> [Stored data]
---+---
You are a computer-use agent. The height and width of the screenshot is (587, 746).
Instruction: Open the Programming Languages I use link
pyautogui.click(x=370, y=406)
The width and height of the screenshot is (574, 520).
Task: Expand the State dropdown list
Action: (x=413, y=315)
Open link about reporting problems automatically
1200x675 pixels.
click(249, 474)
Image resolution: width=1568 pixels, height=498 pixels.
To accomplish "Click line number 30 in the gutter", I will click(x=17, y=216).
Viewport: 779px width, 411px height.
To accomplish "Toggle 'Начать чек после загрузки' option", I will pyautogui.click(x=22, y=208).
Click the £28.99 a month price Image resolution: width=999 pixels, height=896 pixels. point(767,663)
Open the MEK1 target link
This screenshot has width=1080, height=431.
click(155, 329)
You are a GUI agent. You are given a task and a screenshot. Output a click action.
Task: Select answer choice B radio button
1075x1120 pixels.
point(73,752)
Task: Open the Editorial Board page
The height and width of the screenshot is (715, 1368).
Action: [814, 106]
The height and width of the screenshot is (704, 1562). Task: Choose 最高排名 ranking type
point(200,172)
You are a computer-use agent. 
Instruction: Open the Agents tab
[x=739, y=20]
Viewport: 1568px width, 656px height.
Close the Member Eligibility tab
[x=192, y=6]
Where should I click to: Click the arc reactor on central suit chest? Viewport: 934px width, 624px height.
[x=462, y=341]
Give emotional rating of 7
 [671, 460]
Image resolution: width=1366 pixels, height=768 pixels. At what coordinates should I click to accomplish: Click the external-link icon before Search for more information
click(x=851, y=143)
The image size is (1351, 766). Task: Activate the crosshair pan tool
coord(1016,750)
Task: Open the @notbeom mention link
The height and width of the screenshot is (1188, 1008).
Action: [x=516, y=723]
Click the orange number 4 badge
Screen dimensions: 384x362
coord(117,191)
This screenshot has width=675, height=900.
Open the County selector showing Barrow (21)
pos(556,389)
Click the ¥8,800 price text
---+---
> [Task details]
Wherever the string "will" appears in the entries above, list that line.

> [Worked solution]
To accomplish "Click line number 30 in the gutter", I will click(x=17, y=216).
To accomplish "Toggle 'Начать чек после загрузки' option", I will pyautogui.click(x=22, y=208).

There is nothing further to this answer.